> _Fragmento para leer_
== == ==
Desde entonces han transcurrido cuarenta años, traducidos en quince novelas, con títulos inolvidables como Muerte de un forense, La calavera bajo la piel o No apto para mujeres. A lo largo de este tiempo P. D. James se “ha ganado” dos títulos, el de baronesa, que le concediera la reina de Inglaterra y el de la gran dama del crimen, otorgado por los lectores. Nombres como los de Minnete Walters o Ruth Rendell han irrumpido con fuerza en el género policíaco, pero ninguna de ellas ha logrado su popularidad y calidad.
En Muerte en el seminario encontramos a una P. D. James ya octogenaria que no ha perdido un ápice de su capacidad narradora, de la exquisitez de su estilo, la imaginación o la solidez de sus personajes. El lector vuelve a encontrarse con un viejo conocido, el detective de Scotland Yard Adam Dalgliesh, que logrará resolver uno de los casos más complicados de su ya dilatada carrera.
Uno de los internos del seminario anglicano de Saint Anselm, Ronald Treeves, ha aparecido muerto bajo un montón de arena. Accidente o suicidio, el acontecimiento se habría olvidado si Sir Alred Treeves, el padrastro de Ronald, no hubiera sido un influyente industrial que desea llegar al final del asunto. Adam Dalgliesh acepta el caso en la ilusión de comenzar unas vacaciones. Pero todo se complica con el asesinato del archidiácono Matthew Crampton. ésta es la trama inicial a partir de la cual se desarrolla la compleja resolución de las muertes y los motivos.
== == ==
> _Preguntas del texto_
• A. Traduce al inglés esta oración de la reseña de Muerte en el seminario: "El lector vuelve a encontrarse con un viejo conocido, el detective de Scotland Yard Adam Dalgliesh, que logrará resolver uno de los casos más complicados de su ya dilatada carrera."
• B. Ofrece la continuación de la reseña de Muerte en el seminario a partir de su última oración.

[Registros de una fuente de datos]
== == ==
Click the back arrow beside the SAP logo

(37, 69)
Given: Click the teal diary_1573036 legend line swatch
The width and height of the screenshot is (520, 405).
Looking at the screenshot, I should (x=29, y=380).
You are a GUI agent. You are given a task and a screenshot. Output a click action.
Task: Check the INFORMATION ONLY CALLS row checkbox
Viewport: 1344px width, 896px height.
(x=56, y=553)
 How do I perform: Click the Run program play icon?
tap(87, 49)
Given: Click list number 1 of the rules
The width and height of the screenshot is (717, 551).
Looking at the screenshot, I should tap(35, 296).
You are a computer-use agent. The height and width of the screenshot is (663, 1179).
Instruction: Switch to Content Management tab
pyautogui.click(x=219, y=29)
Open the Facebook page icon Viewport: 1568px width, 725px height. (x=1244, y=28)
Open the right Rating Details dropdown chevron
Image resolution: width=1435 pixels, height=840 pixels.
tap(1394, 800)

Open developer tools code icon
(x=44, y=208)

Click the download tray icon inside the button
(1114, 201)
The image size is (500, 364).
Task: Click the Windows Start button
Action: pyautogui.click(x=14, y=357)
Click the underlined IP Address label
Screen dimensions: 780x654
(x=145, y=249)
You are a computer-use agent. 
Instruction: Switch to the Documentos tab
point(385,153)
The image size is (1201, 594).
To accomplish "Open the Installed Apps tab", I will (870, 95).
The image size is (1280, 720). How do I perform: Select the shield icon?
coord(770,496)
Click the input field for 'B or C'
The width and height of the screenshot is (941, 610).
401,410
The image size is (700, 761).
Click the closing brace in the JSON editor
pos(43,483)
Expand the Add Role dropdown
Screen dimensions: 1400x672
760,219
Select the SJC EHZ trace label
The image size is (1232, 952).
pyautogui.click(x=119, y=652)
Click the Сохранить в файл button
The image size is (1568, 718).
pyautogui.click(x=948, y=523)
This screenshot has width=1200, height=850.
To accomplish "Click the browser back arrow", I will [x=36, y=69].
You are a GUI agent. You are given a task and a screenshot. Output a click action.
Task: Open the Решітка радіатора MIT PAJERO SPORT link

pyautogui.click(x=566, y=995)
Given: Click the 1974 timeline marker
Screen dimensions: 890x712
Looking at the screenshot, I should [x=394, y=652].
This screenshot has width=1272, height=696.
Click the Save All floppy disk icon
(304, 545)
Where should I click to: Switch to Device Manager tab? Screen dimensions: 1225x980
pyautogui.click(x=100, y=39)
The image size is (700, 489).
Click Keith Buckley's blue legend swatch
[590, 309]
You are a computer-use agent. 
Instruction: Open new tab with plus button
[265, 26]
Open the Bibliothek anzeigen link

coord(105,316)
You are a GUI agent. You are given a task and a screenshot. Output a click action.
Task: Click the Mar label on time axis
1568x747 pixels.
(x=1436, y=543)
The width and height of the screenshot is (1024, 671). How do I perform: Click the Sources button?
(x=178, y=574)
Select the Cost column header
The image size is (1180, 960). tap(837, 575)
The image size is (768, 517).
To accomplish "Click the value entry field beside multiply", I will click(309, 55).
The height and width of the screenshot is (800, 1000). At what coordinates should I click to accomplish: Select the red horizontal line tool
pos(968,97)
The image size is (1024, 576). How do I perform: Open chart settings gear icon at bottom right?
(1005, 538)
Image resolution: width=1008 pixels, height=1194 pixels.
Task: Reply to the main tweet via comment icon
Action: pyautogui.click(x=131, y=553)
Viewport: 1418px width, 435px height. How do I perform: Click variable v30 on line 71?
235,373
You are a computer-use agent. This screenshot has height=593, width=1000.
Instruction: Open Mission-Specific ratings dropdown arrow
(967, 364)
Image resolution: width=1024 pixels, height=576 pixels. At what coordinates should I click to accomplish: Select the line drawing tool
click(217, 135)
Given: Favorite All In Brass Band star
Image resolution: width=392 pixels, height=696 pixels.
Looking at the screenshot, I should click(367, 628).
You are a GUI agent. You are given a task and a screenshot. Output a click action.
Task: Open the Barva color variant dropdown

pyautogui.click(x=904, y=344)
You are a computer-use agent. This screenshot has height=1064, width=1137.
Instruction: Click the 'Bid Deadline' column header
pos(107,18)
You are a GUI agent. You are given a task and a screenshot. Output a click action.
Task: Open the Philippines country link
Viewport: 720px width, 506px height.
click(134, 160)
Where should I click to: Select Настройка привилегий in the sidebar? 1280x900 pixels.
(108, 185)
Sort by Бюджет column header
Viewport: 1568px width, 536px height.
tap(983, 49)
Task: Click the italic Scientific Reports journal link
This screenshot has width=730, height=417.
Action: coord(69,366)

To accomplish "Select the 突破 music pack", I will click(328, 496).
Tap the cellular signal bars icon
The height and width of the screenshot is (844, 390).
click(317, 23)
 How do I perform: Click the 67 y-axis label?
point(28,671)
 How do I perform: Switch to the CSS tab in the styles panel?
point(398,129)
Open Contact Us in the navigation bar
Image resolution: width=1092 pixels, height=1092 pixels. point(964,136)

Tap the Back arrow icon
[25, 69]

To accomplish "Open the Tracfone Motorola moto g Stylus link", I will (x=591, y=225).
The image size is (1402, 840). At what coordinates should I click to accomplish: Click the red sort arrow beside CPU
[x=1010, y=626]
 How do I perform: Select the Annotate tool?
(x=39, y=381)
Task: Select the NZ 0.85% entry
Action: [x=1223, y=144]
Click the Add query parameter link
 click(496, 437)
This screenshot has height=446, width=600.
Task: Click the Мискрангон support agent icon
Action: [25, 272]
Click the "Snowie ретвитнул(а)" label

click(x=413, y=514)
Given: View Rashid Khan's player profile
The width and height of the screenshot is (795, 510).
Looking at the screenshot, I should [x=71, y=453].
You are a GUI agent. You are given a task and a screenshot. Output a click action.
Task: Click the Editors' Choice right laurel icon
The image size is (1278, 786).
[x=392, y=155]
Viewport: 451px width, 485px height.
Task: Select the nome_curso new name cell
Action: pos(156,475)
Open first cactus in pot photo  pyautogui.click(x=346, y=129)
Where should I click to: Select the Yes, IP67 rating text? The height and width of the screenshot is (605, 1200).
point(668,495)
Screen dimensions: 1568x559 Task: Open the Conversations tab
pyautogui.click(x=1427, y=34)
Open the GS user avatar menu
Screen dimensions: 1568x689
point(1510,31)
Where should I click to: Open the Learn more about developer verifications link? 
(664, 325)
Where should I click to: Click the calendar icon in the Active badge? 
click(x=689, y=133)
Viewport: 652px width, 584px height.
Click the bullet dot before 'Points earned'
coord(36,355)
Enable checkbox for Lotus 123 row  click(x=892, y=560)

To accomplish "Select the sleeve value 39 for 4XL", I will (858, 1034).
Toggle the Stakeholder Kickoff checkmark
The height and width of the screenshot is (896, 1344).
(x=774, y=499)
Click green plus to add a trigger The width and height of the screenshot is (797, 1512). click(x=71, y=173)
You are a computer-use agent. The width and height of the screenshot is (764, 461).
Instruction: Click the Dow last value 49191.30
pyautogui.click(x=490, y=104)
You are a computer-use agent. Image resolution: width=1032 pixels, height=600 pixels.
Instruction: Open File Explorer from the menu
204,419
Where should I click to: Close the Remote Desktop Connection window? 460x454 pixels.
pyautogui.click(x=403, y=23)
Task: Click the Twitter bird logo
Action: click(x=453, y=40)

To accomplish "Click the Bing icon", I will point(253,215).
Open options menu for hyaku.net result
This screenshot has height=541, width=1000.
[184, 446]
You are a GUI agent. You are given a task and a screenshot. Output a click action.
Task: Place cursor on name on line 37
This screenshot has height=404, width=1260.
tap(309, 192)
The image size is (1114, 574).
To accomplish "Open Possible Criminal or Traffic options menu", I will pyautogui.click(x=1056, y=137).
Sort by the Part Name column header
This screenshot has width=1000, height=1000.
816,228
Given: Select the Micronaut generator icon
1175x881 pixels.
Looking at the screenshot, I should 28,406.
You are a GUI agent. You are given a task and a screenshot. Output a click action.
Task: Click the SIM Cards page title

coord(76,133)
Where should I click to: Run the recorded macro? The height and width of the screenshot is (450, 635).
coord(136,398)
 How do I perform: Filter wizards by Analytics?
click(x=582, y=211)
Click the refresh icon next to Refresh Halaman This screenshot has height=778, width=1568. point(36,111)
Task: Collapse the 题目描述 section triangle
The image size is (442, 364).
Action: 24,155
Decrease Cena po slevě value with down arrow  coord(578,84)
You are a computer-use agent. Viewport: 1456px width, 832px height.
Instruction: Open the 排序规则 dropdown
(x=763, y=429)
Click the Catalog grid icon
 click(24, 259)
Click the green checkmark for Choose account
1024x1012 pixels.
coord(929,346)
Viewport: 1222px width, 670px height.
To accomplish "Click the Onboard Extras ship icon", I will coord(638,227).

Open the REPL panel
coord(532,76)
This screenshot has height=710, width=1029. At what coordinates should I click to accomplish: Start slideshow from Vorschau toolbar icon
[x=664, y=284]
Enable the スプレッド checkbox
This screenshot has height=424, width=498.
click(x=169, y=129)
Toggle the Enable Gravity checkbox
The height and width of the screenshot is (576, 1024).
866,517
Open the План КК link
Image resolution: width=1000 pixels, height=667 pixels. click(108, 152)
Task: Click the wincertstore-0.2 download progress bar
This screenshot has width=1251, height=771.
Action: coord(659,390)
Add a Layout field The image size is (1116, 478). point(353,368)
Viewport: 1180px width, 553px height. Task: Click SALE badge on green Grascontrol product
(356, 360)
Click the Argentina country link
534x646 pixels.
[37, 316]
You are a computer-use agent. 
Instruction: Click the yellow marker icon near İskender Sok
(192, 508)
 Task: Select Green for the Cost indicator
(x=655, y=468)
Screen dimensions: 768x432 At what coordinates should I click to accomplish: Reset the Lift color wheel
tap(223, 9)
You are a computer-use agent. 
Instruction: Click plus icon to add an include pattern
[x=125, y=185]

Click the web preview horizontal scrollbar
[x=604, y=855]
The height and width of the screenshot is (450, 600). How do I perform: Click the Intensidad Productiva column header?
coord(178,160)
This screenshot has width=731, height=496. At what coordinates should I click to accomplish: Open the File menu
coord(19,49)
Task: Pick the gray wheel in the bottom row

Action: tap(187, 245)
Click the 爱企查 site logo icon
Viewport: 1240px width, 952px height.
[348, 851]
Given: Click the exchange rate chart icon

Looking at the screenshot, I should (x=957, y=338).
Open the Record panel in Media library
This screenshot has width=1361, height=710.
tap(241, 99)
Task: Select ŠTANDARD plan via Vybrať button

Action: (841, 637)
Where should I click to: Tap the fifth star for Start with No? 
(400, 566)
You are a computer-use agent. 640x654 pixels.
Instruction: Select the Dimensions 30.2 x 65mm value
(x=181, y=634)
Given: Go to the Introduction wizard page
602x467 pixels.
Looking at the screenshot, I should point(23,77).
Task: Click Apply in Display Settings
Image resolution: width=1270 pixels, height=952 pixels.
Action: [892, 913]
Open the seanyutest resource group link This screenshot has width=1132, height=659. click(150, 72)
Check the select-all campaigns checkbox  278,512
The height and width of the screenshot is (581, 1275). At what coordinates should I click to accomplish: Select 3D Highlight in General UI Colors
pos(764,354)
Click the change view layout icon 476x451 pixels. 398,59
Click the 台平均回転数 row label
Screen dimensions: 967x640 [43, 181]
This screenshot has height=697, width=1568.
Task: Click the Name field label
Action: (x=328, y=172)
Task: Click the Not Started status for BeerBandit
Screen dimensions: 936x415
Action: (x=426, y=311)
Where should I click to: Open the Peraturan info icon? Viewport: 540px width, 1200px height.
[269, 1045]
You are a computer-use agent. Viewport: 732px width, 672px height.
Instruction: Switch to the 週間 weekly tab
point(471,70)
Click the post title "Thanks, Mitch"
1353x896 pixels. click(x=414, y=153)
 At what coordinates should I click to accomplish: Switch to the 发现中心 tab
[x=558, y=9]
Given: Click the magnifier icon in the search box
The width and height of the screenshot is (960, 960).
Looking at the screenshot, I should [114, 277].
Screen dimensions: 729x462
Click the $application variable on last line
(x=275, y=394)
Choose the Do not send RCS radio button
== == ==
> _Problemas resueltos_
• A. The reader once again meets an old acquaintance, Scotland Yard detective Adam Dalgliesh, who will manage to solve one of the most complicated cases of his already long career.

• B.
Como la propia autora, el Dalgliesh que conocemos ahora resulta mucho más completo. Recordamos al Dalgliesh de, por ejemplo, Mortaja para un ruiseñor (1971), cerebral, imaginativo y resolutivo. Las características definitorias del actual serían la reflexión, la humanidad e incluso sus propias incertidumbres, pues en ninguna otra obra le ha interesado tanto a P. D. James el componente psicológico de sus personajes en general y de Dalgliesh en particular. Sin perder en ningún momento el hilo conductor de la acción, la resolución de las muertes, la autora nos introduce en el mundo interior de los personajes. Aunque tal vez esa especie de declaración final sobre las bondades del hombre virtuoso, en el breve libro cuarto, Un final y un principio, resulte un tanto sentimental.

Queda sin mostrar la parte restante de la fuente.